> **AUFGABEN**
• 1. Gib den Abschnitt aus dem Text zum 1. Mai wieder, der mit den Worten "Am Tag der Arbeit" beginnt und nach "Schallerbach am Podium." endet. Ersetze darin "Maikundgebungen" durch "Kundgebungen".
• 2. Nenne bitte die Zahl der TeilnehmerInnen, die laut dem Text zum 1. Mai zu den Veranstaltungen der SPÖ Oberösterreich am Tag der Arbeit erwartet werden.

> **TEXT**
++++++++++

1. Mai 2009: Gerechtigkeit statt grenzenloser Gier!

70 SP-Veranstaltungen in ganz Oberösterreich zum "Tag der Arbeit"

Linz (OTS) - "Wir wollen nicht, dass die ArbeitnehmerInnen und PensionistInnen jetzt die Verlierer der Krise sind, die von der neoliberalen Politik verursacht worden ist. Deshalb: Schluss mit der grenzenlosen Gier! - Für Gerechtigkeit!", bekräftigt SPÖ-Landesparteivorsitzender Erich Haider zum 1. Mai 2009.
"Als Sozialdemokraten schauen wir nicht tatenlos zu, wie kapitalistische Gier und Gewinnsucht unsere sozialen Errungenschaften und den Zusammenhalt zerstören wollen! Wir treten daher ein für ein Verbot von Spekulationen mit Grundnahrungsmitteln, Wasser und Energie", bekräftigt Haider. "Es werden genug Lebensmittel für alle Menschen produziert, trotzdem hungert eine Milliarde Menschen und 17.000 Kinder verhungern täglich - nur wegen der Preisspekulationen!" Genauso wichtig ist ihm eine verschärfte hohe Besteuerung von Finanztransaktionen und Stiftungen.
Am Tag der Arbeit gibt es auch heuer wieder im ganzen Bundesland 70 Maikundgebungen, Vorfeiern und Feste der SPÖ Oberösterreich, zu denen rund 50.000 TeilnehmerInnen erwartet werden.
SPÖ-Landesvorsitzender LH-Stv. Erich Haider ist wieder Hauptredner beim traditionellen Maiaufmarsch der Linzer SozialdemokratInnen mit Bürgermeister Dobusch am 1. Mai (ab 9 Uhr). Nationalratspräsidentin Mag.a Barbara Prammer ist bei der Maifeier am 1. Mai um 9.30 Uhr im Veranstaltungszentrum Bad Schallerbach am Podium.
Bundesminister Alois Stöger nimmt an den Kundgebungen am Kirchenplatz in Traun (10 Uhr) und Ansfelden (11 Uhr, Hauptplatz Haid), am Familienfest in St. Marien ( 12.30 Uhr, Siedlungswiese Nöstlbach) und an der Maifeier in Feldkirchen (14 Uhr, Gasthaus Petermichl) teil. Auch die Mitglieder des SPÖ-Regierungsteams und Klubobmann Frais sind im 1.Mai-Einsatz.

++++++++++

> **EXTRAHIERTE EINTRÄGE**
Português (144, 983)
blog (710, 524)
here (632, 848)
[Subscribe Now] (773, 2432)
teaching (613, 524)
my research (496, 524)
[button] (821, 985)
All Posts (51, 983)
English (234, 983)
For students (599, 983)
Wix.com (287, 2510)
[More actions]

++++++++++

> **LÖSUNGEN**
• 1.
Am Tag der Arbeit gibt es auch heuer wieder im ganzen Bundesland 70 Kundgebungen, Vorfeiern und Feste der SPÖ Oberösterreich, zu denen rund 50.000 TeilnehmerInnen erwartet werden.
SPÖ-Landesvorsitzender LH-Stv. Erich Haider ist wieder Hauptredner beim traditionellen Maiaufmarsch der Linzer SozialdemokratInnen mit Bürgermeister Dobusch am 1. Mai (ab 9 Uhr). Nationalratspräsidentin Mag.a Barbara Prammer ist bei der Maifeier am 1. Mai um 9.30 Uhr im Veranstaltungszentrum Bad Schallerbach am Podium.

• 2. Rund 50.000 TeilnehmerInnen.